だから別に何も考えてなかった。ただひたすらにここから逃げ出したかっただけだろう。
その行動が、最大の悪手だと知らないまま。
全部が薬売りさんの掌の上だと知らないまま、樹里は踊る。
その踊りの伴奏のように、鈴が鳴った。
* * *
鈴が鳴る。
天秤がまた、傾いた。
「え?」
薬売りさんから奪った剣で、びくともしない窓をガンガン叩いて割ろうとしていた樹里が、顔面を蒼白にさせて床を見る。
その視線は徐々に傾きが示す方向に向かって行き、どこに行きつくか気付いた時、彼女は剣を落としてそのまま壁に、窓に背中がぶつかっても距離を取ろうと足掻いた。
「あ、あ……。い、嫌! 嫌ああぁぁぁっっ!」
今度の天秤は、全部が一斉に同じ方向に傾いたわけじゃない。
一つ一つが微妙に角度が違う。
真上から見たら教室内のある机を中心に放射状の線になっているように、天秤は傾いて示す。
『――――許サナイ』
モノノ怪の位置を。
その傾きが示した机の上には、花が活けられた花瓶が乗っている。
『許サナイ許サナイ許サナイ許サナイ……オ前ハ、絶対ニ許サナイ!!』
……いつきさんの机の引き出しから、ずるりとそれは現れた。
蛇のように動く無数の両手が、教室の扉から出てきた時の様に溢れ出し、その腕たちは机をガタガタ揺らして花瓶を落としながらも一直線に、樹里に向かう。
「いやああああぁぁぁぁぁぁっっっ!!」
「やめて!! やめて、いつきさん!! ダメ!!」
美紀の時と同じように、樹里はいつきさんの腕に全身が捕まれ、今度は教室の扉から廊下ではなく、人が入れるはずのない引き出しの中に引きずり込まれる。

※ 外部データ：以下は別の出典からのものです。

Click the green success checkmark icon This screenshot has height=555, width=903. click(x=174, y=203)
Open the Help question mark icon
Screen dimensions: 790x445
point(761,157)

私がそれを阻止しようと、必死にもがいて抵抗して私たちに手を伸ばす、助けを求める樹里に私も手を伸ばすけれど、今度は薬売りさんに腰を掴まれたままだったせいで、また私の手は届かなかった。
「何で! 助けなさいよ!! いや、いやああっっ! 助けて! 助けてよ!
嫌だ嫌だこんな死に方だけはいやああああああああぁぁぁぁぁぁぁぁっっっっ!!!!」
私が手を伸ばした時、樹里の目は一瞬輝いたけど薬売りさんに邪魔されて樹里のもとに行けない私を見た彼女の顔は、憎悪で歪みきっていた。

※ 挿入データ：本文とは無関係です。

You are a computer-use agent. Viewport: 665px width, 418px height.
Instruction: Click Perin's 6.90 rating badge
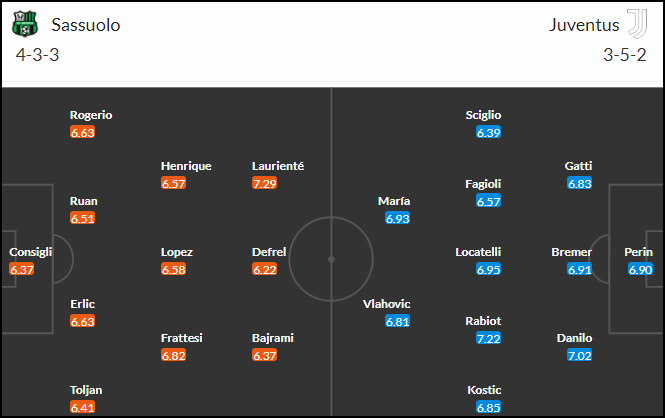tap(640, 269)
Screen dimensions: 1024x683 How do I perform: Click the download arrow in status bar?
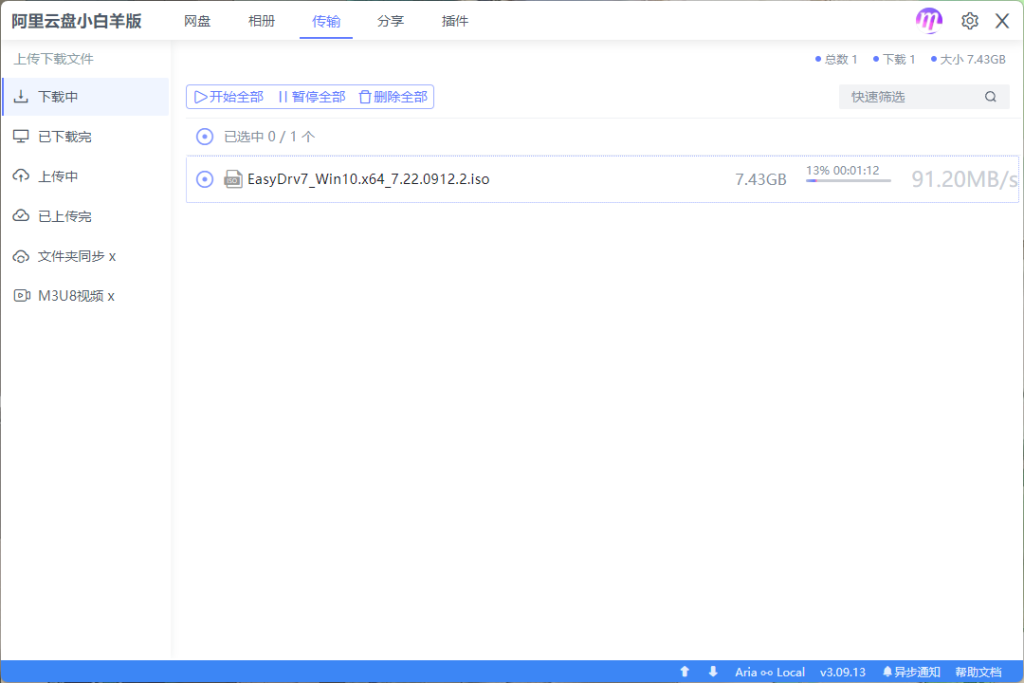tap(713, 672)
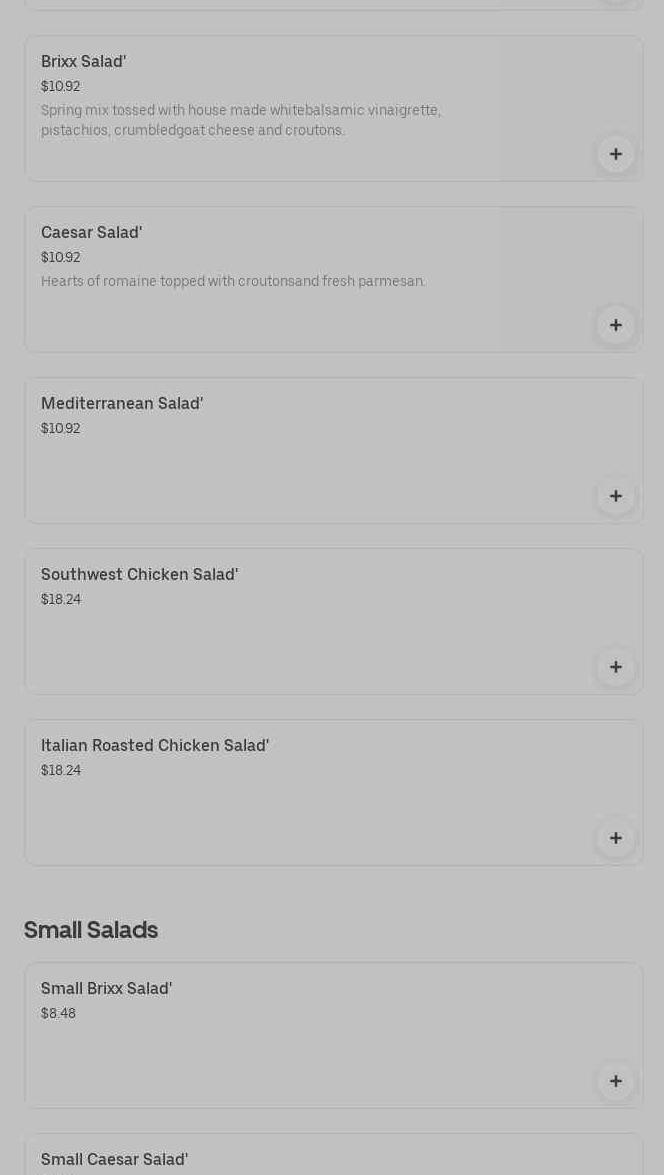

けれど、体の一部が無理やり机の中に引きずり込まれているからかゴキっ! とかボギっ! という硬いものが折れる音に樹里自身が戦慄して、怯え切った絶叫をしながら結局、彼女はいつきさんの腕と一緒に机の中に消えてしまった。
全身の骨をあの机の中に入れる為に折って砕くものすごい音に怯えていたけど、痛み自体は感じていなかった様子が救いになるのかどうかはわからない。

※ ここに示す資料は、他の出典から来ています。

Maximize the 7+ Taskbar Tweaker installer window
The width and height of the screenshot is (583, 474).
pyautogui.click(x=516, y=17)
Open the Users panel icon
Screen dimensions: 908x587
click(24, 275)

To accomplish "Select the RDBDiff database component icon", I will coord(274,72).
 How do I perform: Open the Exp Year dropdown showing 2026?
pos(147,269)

ただ、私は樹里がいなくなって私と薬売りさんだけが残された教室の床に座り込み、ゆっくりと窓の外に視線を移す。
そこにぶら下がる体は、三つに増えていた。
結花さんと同じように苦しそうに、美紀と同じように全身手形だらけで、そして体中の骨が折られたせいか二人よりも全身がだらりとだらしなく重力に従って垂れさがっている樹里の遺体は、それ自体が一本の縄に見えた。